Violence and hatred toward minorities are ingrained in our history, from smallpox-infested blankets to lynchings to “arrested while black.” Some people are so afraid of “the other” they are willing to follow extremists. I don’t know that there’s a way to heal the anger that some feel toward people of color, and desperate immigrants, and journalists trying to do their job — except, perhaps, to exhort them to use some common sense.

When you live in a climate of hatred, no one is safe.

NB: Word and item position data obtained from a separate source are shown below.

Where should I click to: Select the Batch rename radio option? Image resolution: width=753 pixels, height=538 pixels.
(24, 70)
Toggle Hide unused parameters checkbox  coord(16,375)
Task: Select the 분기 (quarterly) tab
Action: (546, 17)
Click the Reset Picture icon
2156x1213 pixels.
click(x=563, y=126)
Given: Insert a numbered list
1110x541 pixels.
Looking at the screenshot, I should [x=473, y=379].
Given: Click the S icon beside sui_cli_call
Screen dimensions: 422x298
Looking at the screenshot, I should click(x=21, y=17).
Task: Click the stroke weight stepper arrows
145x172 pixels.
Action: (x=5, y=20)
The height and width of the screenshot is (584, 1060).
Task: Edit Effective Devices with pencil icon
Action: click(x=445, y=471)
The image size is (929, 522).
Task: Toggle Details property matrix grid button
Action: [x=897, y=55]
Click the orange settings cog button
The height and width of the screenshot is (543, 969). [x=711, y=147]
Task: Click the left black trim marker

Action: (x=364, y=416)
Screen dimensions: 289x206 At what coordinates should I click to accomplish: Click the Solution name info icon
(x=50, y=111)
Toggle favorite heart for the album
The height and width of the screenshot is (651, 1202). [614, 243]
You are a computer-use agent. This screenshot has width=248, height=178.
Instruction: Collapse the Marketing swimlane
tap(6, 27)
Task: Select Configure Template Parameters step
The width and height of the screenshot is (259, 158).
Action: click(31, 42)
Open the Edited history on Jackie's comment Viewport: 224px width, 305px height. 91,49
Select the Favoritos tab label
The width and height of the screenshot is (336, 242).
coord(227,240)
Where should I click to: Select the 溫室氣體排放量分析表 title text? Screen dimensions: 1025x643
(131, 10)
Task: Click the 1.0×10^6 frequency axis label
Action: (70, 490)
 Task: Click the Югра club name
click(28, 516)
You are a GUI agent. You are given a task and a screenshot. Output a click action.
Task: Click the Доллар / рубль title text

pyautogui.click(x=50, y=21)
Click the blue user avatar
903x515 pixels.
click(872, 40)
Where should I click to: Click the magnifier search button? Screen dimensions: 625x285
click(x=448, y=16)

Martin Niemöller was a German pastor who spoke out against the Nazis and spent seven years in concentration camps. He said: “First they came for the socialists, and I did not speak out — because I was not a socialist. Then they came for the trade unionists, and I did not speak out — because I was not a trade unionist. Then they came for the Jews, and I did not speak out — because I was not a Jew. Then they came for me — and there was no one left to speak for me.”

The Klan once had an unprintable slogan that described their targets: Blacks, Jews and Catholics.

It’s no coincidence that “BlacKkKlansman” was released near the one-year anniversary of Charlottesville; it ends with footage from that event. White supremacists planned to mark the anniversary, too, with a march in Washington, D.C., but they were far outnumbered by counter-protesters.

The greatest antidote to racism is people who speak the truth: Those who take to the streets out of hatred for their fellow human beings are not “fine.” They never have been; they never will be. History shows us that those who chose to believe such people are “fine” do so at their own peril.